Why Rails 4 Live Streaming is a big deal

TLDR: Rails Live Streaming allows Rails to compete with Node.js in the streaming arena. Streaming requires application servers to support either multi-threaded or evented I/O. Most Ruby application servers are not up for the job. Phusion Passenger Enterprise 4.0 (a Ruby app server) is to become hybrid multi-processed, multi-threaded and evented. This allows seamless support for streaming, provides excellent backwards compatibility, and allows future support for more use cases than streaming alone.

Several days ago Rails introduced Live Streaming: the ability to send partial responses to the client immediately. This is a big deal because it opens up a huge number of use cases that Rails simply wasn’t suitable for. Rails was and still is an excellent choice for “traditional” web apps where the user sends a request and expects a full response back. It was a bad choice for anything that works with response streams, for example:

  • Progress responses that continuously inform the user about the progress. Imagine a web application that performs heavy calculations that can take several minutes. Before Live Streaming, you had to split this system up into multiple pages that must respond immediately. The main page would offload the actual work into a background worker, and return a response informing the user that the work is now in progress. The user must poll a status page at a regular interval to lookup the progress of the work. With Live Streaming, you can not only simplify the code by streaming progress information in a single request, but also push progress information to the user much more quickly and without polling:
    def big_work
      work = WorkModel.new
      while !work.done?
        work.do_some_calculations
        response.stream.write "Progress: #{work.progress}%\n"
      end
      response.stream.close
    end
    
  • Chat servers. Or, more generally, web apps that involve a large number of mostly idle but persistent connections. Until today this has largely been the domain of evented systems such as Node.js and Erlang.

And as Aaron Patterson has already explained, this feature is different from Rails 3.2’s template streaming.

Just “possible” is not enough

The same functionality was actually already technically possible in Ruby. According to the Rack spec, Rack app objects must return a tuple:

[status_code, headers, body]

Here, body must respond to the each method. You can implement live streaming by yourself, with raw Rack, by returning a body object that yields partial responses in its each method.

class StreamingBody
  def each
    work = WorkModel.new
    while !work.done?
      work.do_some_calculations
      yield "Progress: #{work.progress}%\n"
    end
  end
end

Notice that the syntax is nearly identical to the Rails controller example code. With this, it is possible to implement anything.

However streaming in Ruby has never caught a lot of traction compared to systems such as Node.js. The latter is much more popular for these kind of use cases. I believe this inequality in populairty is caused by a few things:

  1. Awareness. Not everybody knew this was possible in Ruby. Indeed, it is not widely documented.
  2. Ease and support. Some realize this is possible, but chose not to use Ruby because many frameworks do not provide easy support for streaming. It was possible to stream responses in pre-4.0 Rails but the framework code generally does not take streaming into account, so if you try to do anything fancy you run the risk of breaking things.

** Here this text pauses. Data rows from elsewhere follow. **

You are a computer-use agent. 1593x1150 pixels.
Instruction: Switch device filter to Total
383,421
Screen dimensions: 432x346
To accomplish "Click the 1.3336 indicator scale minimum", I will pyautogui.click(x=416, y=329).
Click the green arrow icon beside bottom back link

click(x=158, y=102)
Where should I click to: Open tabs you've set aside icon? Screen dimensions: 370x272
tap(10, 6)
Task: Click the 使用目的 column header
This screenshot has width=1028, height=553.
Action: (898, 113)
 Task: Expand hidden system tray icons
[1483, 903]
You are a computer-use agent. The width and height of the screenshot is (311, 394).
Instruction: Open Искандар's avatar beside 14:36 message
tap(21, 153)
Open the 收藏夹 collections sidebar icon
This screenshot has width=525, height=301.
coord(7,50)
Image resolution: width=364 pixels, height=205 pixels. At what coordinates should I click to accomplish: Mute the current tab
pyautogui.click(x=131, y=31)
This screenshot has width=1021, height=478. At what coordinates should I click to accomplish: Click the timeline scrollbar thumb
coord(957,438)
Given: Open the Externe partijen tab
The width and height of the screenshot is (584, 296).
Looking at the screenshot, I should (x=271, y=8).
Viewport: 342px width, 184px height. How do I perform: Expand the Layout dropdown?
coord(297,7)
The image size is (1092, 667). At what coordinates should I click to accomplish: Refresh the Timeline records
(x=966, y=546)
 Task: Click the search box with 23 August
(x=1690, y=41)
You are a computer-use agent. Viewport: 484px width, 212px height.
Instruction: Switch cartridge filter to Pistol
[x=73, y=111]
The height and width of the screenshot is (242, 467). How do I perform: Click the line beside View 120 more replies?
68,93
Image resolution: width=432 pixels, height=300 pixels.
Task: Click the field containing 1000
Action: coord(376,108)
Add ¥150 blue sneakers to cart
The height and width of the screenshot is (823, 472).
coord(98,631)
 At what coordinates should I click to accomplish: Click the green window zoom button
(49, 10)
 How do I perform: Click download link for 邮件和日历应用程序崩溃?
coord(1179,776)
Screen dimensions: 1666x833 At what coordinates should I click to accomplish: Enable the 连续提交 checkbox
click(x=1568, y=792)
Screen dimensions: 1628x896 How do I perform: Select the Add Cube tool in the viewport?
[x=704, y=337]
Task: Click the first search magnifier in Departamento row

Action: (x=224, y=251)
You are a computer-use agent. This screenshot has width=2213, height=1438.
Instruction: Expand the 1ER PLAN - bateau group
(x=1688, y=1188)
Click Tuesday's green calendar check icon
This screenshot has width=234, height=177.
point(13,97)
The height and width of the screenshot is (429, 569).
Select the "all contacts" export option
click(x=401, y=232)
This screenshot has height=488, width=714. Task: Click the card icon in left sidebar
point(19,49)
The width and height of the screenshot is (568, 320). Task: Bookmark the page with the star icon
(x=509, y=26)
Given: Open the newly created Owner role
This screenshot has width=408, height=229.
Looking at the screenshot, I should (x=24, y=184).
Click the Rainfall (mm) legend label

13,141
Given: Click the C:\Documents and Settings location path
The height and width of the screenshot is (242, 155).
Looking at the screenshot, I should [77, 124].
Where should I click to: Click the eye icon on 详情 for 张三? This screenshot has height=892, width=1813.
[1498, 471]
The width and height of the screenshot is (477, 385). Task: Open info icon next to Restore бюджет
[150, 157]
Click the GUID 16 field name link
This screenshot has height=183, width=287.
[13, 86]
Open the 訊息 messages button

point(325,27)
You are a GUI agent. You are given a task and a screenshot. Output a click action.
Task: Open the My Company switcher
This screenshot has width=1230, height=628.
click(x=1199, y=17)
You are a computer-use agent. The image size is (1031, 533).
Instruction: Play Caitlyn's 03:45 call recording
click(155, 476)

With Live Streaming, streaming is now easy to use as well as officially supported.

Can Rails compete with Node.js?

Node.js is gaining more and more momentum nowadays. As I see it there are several reasons for this:

  1. Love for JavaScript. Some developers prefer JavaScript over Ruby, for whatever reasons. Some like the idea of using the same language for both frontend and backend (although whether code can be easily shared between frontend and backend remains a controversial topic among developers). Others like the V8 engine for its speed. Indeed, V8 is a very well-optimized engine, much more so than Ruby 1.9’s YARV engine.
  2. Excellent support for high I/O concurrency use cases. Node.js is an evented I/O system, and evented systems can handle a massive amount of concurrent connections. All libraries in the Node.js ecosystem are designed for evented use cases, because there’s no other choice. In other languages you have to specifically look for evented libraries, so the signal-to-noise ratio is much lower.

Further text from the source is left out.